In addition to questions of money and Medicaid, the budget stalemate raises a philosophical question: When is a balanced budget not a balanced budget?
North Carolina’s state constitution and state law require the governor to present a balanced budget, the General Assembly to pass a balanced budget, and the governor to reduce spending during the year if necessary to maintain a balanced budget. Article III, Section 5 (3) of the North Carolina Constitution says,
…The total expenditures of the State for the fiscal period covered by the budget shall not exceed the total of receipts during that fiscal period and the surplus remaining in the State Treasury at the beginning of the period. To insure that the State does not incur a deficit for any fiscal period, the Governor shall continually survey the collection of the revenue and shall effect the necessary economies in State expenditures, after first making adequate provision for the prompt payment of the principal of and interest on bonds and notes of the State according to their terms, whenever he determines that receipts during the fiscal period, when added to any surplus remaining in the State Treasury at the beginning of the period, will not be sufficient to meet budgeted expenditures.…

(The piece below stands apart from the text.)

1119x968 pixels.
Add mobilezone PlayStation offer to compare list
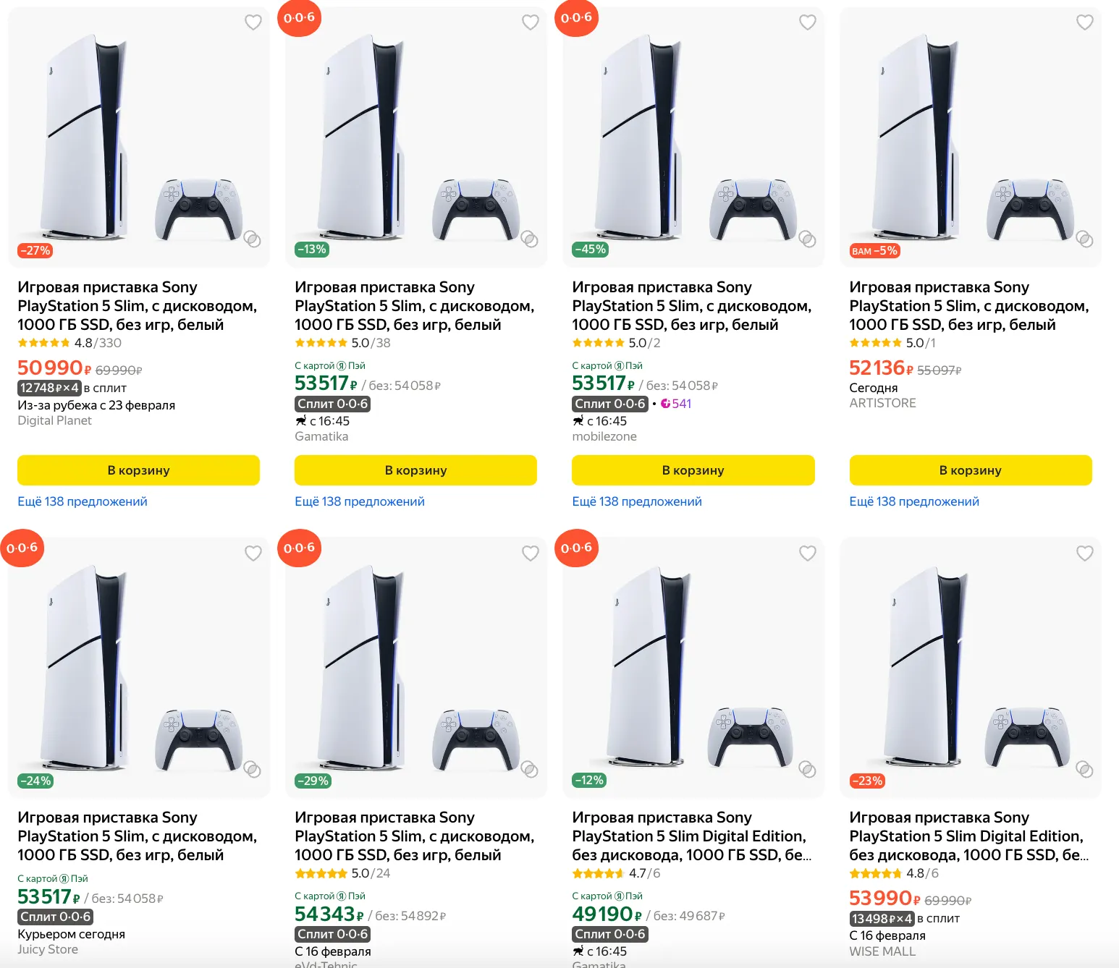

Practically speaking, these rules prohibit debt for operating expenses.
Like all rules, the balanced budget requirement and prohibition against debt depend on voluntary compliance. Enforcement is contentious, time-consuming, and costly, and its outcome is never assured. Also, once a governor or the General Assembly starts looking for ways around the restrictions on debt, there are few practical impediments to stop them. The rules are only as good as the people who live by them. Illinois provides a vivid example of what can happen to a state once it budgets to what is possible instead of what is prudent with its $6.3 billion in unpaid bills.
Gov. Roy Cooper has sought more debt and more current spending than the legislature in both of his budget proposals this year. Each time, he has argued that the General Assembly spends too little on today’s needs. In particular, Cooper tried to repeal the State Capital and Infrastructure Fund (SCIF) and instead borrow $4.2 billion for construction in his first budget proposal. As if to emphasize the point, Cooper would have dedicated $230 million less to capital projects than the SCIF required and issued $288 million in limited obligation bonds without a vote of the people.

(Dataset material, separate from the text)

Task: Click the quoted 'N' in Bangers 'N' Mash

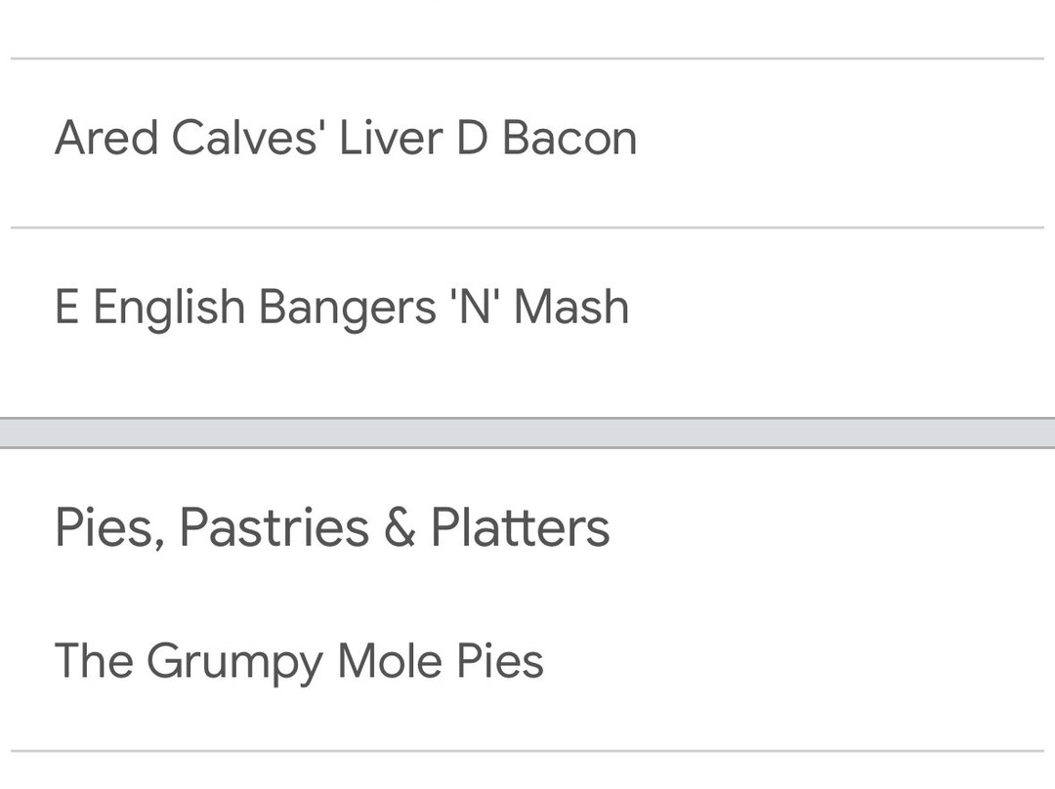Action: (x=474, y=308)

Cooper’s latest proposal would keep the SCIF but would cut it by $330 million over two years to pay current expenses and make up the difference with $3.5 billion in new debt, nearly twice as much as anything proposed by the General Assembly. His reduction in SCIF spending, offset by the new debt, accounts for 60 percent of the proposed new recurring commitments in fiscal year 2019-20.
Moving money from a one-time capital expense to a recurring cost and backfilling it with debt commits two future dollars for the one spent today. Because they are recurring, it is many times more expensive than even this implies.
Consider if you spend $100 today on a new phone and keeping your existing cable package, versus upgrading your cable subscription by $100 a month and borrowing $100 for a new phone. You have now committed yourself to $1,200 over twelve months for cable and $100 plus interest for the phone. If your future needs or income changes, you have less ability to respond and adapt.
Principal and interest on debt receive priority in the state constitution over every other dollar the state would spend. The constitution says the governor “shall effect the necessary economies in State expenditures” only “after first making adequate provision for the prompt payment of the principal of and interest on bonds and notes.” Borrowing money, therefore, means creating costs in the future that will either have to be paid with new taxes or reductions in other services.
Pushing costs from today into the future is exactly what the balanced budget provisions in the constitution and in statute are intended to prevent. Much of Cooper’s budget is based on an assumption of perpetual growth in state revenue, whether through a larger economy or government taking a larger slice of the economy. It just happens that his choice of more debt and more spending is also potentially unconstitutional.